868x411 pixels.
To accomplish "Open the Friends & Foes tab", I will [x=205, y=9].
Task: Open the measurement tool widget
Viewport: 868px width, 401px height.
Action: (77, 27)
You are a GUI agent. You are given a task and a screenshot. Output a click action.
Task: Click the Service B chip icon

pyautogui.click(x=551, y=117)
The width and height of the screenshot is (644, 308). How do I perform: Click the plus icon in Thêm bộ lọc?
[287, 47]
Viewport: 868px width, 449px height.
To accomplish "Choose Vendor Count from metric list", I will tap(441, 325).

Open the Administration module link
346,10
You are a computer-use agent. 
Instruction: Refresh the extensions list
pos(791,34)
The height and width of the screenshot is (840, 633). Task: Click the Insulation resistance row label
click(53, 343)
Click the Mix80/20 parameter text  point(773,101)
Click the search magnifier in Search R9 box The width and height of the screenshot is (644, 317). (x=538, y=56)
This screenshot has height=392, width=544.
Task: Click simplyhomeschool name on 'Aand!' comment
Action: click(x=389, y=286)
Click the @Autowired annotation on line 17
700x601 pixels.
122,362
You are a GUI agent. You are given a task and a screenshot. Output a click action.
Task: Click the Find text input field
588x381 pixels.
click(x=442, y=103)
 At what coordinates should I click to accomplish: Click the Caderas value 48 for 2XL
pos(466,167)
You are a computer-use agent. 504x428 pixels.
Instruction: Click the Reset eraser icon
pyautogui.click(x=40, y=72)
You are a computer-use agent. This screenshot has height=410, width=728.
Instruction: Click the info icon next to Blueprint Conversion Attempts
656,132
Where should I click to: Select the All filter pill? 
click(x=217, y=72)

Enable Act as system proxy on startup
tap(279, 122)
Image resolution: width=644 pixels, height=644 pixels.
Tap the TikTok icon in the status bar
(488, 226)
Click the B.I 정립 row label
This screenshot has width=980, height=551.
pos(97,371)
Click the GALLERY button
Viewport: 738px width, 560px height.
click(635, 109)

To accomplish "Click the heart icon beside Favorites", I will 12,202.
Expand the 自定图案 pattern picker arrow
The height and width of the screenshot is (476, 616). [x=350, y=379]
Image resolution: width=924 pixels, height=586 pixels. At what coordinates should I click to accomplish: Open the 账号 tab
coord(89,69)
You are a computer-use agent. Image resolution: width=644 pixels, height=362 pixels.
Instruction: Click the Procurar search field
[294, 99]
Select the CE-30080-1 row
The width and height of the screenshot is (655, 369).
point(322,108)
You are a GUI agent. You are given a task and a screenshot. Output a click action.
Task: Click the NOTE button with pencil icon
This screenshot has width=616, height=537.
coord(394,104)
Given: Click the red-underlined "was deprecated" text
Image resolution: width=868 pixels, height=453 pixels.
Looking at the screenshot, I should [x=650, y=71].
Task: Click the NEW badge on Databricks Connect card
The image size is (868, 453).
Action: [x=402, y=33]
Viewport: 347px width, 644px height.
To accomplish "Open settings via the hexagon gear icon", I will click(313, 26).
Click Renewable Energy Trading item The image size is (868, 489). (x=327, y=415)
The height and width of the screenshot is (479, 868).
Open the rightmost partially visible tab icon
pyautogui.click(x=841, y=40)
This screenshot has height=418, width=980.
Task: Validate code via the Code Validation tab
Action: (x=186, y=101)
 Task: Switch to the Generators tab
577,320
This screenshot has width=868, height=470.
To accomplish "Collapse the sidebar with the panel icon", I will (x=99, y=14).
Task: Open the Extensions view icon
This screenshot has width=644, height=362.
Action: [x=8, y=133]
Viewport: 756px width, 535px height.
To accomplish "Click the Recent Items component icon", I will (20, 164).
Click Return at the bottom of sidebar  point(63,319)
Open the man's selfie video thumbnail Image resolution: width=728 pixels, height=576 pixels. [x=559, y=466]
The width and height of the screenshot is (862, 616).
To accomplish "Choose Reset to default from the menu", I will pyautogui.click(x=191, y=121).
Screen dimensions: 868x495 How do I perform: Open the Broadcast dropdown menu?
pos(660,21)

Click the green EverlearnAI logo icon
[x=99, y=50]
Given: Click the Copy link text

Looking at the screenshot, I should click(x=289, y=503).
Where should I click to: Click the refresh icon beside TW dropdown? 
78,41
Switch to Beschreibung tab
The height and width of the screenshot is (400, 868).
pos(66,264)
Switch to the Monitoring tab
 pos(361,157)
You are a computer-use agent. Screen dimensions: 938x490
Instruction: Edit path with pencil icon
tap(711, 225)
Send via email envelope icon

ACTION ITEM: Exact copy required. Repeat the material above in full.

SOLUTION TO THE PROBLEM:
868x411 pixels.
To accomplish "Open the Friends & Foes tab", I will [x=205, y=9].
Task: Open the measurement tool widget
Viewport: 868px width, 401px height.
Action: (77, 27)
You are a GUI agent. You are given a task and a screenshot. Output a click action.
Task: Click the Service B chip icon

pyautogui.click(x=551, y=117)
The width and height of the screenshot is (644, 308). How do I perform: Click the plus icon in Thêm bộ lọc?
[287, 47]
Viewport: 868px width, 449px height.
To accomplish "Choose Vendor Count from metric list", I will tap(441, 325).

Open the Administration module link
346,10
You are a computer-use agent. 
Instruction: Refresh the extensions list
pos(791,34)
The height and width of the screenshot is (840, 633). Task: Click the Insulation resistance row label
click(53, 343)
Click the Mix80/20 parameter text  point(773,101)
Click the search magnifier in Search R9 box The width and height of the screenshot is (644, 317). (x=538, y=56)
This screenshot has height=392, width=544.
Task: Click simplyhomeschool name on 'Aand!' comment
Action: click(x=389, y=286)
Click the @Autowired annotation on line 17
700x601 pixels.
122,362
You are a GUI agent. You are given a task and a screenshot. Output a click action.
Task: Click the Find text input field
588x381 pixels.
click(x=442, y=103)
 At what coordinates should I click to accomplish: Click the Caderas value 48 for 2XL
pos(466,167)
You are a computer-use agent. 504x428 pixels.
Instruction: Click the Reset eraser icon
pyautogui.click(x=40, y=72)
You are a computer-use agent. This screenshot has height=410, width=728.
Instruction: Click the info icon next to Blueprint Conversion Attempts
656,132
Where should I click to: Select the All filter pill? 
click(x=217, y=72)

Enable Act as system proxy on startup
tap(279, 122)
Image resolution: width=644 pixels, height=644 pixels.
Tap the TikTok icon in the status bar
(488, 226)
Click the B.I 정립 row label
This screenshot has width=980, height=551.
pos(97,371)
Click the GALLERY button
Viewport: 738px width, 560px height.
click(635, 109)

To accomplish "Click the heart icon beside Favorites", I will 12,202.
Expand the 自定图案 pattern picker arrow
The height and width of the screenshot is (476, 616). [x=350, y=379]
Image resolution: width=924 pixels, height=586 pixels. At what coordinates should I click to accomplish: Open the 账号 tab
coord(89,69)
You are a computer-use agent. Image resolution: width=644 pixels, height=362 pixels.
Instruction: Click the Procurar search field
[294, 99]
Select the CE-30080-1 row
The width and height of the screenshot is (655, 369).
point(322,108)
You are a GUI agent. You are given a task and a screenshot. Output a click action.
Task: Click the NOTE button with pencil icon
This screenshot has width=616, height=537.
coord(394,104)
Given: Click the red-underlined "was deprecated" text
Image resolution: width=868 pixels, height=453 pixels.
Looking at the screenshot, I should [x=650, y=71].
Task: Click the NEW badge on Databricks Connect card
The image size is (868, 453).
Action: [x=402, y=33]
Viewport: 347px width, 644px height.
To accomplish "Open settings via the hexagon gear icon", I will click(313, 26).
Click Renewable Energy Trading item The image size is (868, 489). (x=327, y=415)
The height and width of the screenshot is (479, 868).
Open the rightmost partially visible tab icon
pyautogui.click(x=841, y=40)
This screenshot has height=418, width=980.
Task: Validate code via the Code Validation tab
Action: (x=186, y=101)
 Task: Switch to the Generators tab
577,320
This screenshot has width=868, height=470.
To accomplish "Collapse the sidebar with the panel icon", I will (x=99, y=14).
Task: Open the Extensions view icon
This screenshot has width=644, height=362.
Action: [x=8, y=133]
Viewport: 756px width, 535px height.
To accomplish "Click the Recent Items component icon", I will (20, 164).
Click Return at the bottom of sidebar  point(63,319)
Open the man's selfie video thumbnail Image resolution: width=728 pixels, height=576 pixels. [x=559, y=466]
The width and height of the screenshot is (862, 616).
To accomplish "Choose Reset to default from the menu", I will pyautogui.click(x=191, y=121).
Screen dimensions: 868x495 How do I perform: Open the Broadcast dropdown menu?
pos(660,21)

Click the green EverlearnAI logo icon
[x=99, y=50]
Given: Click the Copy link text

Looking at the screenshot, I should click(x=289, y=503).
Where should I click to: Click the refresh icon beside TW dropdown? 
78,41
Switch to Beschreibung tab
The height and width of the screenshot is (400, 868).
pos(66,264)
Switch to the Monitoring tab
 pos(361,157)
You are a computer-use agent. Screen dimensions: 938x490
Instruction: Edit path with pencil icon
tap(711, 225)
Send via email envelope icon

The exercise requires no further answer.